Endocrine Abstracts

JOINT1957

Introduction: Adrenocortical carcinomas are epithelial malignant tumors arising in the cortical zone of the adrenal gland. They are extremely aggressive and very rare, with an incidence of 1 to 2 cases / year / million population and a prevalence of 4 to 12 cases per million population, in contrast to benign adrenal tumors, which account for 3% of the general population over the age of 50. These tumors have been divided into non-functional and functional tumors. We report a rare case of adrenocortical carcinoma with co-secretion of aldosterone and cortisol.

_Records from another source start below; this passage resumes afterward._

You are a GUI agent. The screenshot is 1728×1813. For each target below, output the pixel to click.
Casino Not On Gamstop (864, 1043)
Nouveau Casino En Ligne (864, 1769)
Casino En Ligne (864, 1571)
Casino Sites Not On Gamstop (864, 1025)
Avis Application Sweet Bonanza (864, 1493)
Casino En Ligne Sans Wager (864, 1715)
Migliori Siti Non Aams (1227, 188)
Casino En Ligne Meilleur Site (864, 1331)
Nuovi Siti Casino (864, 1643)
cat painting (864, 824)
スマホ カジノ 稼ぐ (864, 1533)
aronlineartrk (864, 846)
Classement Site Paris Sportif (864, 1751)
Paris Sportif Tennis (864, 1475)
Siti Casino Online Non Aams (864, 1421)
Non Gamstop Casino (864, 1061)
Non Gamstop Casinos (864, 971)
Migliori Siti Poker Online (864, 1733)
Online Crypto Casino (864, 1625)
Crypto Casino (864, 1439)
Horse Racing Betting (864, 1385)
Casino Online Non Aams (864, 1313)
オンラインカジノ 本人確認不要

Case report: A 46-year-old patient referred to our department for etiological assessment of malignant hypertension for 8 years and severe hypokalemia. He presented with edema of the lower limbs and acanthosis nigricans. The aldosterone/renin ratio (ARR) was 381 pmol/mUI, indicating aldosterone excess. Dexamethasone minute braking was negative at 9.7mg/dl. Abdominal CT scan revealed a large, relatively well-limited, calcified left adrenal mass with heterogeneous enhancement, measuring approximately 63 x 86 x90 mm, with no other abdominal lesions. The patient underwent unilateral adrenalectomy, which resulted in a large, ovoid, firm, whitish-grey mass. Pathological examination with immunohistochemical complement was compatible with adrenocortical carcinoma, a Weiss score of 3. Postoperatively, the patient’s blood pressure returned to normal and hypokalemia did not recur.

Discussion: Adrenocortical carcinoma is a rare malignancy. The clinical presentation is variable. Functional or secretory adrenocortical carcinomas cause an endocrine syndrome. In order of frequency, this may be isolated hypercorticism or hypercorticism associated with virilization or feminization, or primary hyperaldosteronism, as in the case of our patient. The literature confirms the rarity of exclusive aldosterone production by adrenocortical carcinoma. The diagnosis is made in the presence of signs of hormonal hypersecretion dependent on the hormone synthesis pathway developed by the tumoral endocrine tissue, or in the presence of a tumoral syndrome. Adrenal CT is the first-line examination for adrenal exploration in cases of hormonal hypersecretion syndrome. Surgery is the first-line treatment, whatever the type of secretion. In cases of recurrence where excision has been incomplete or rejected, the second-line treatment is mitotane alone or combined with chemotherapy. Adjuvant radiotherapy is not systematic, and is mainly used to treat secondary bone or brain damage.

Conclusion: This case illustrates the importance of a comprehensive hormonal evaluation of patients presenting with a picture of primary hyperaldosteronism with or without functional signs of hypercorticism, to diagnose these likely underestimated co-secretions.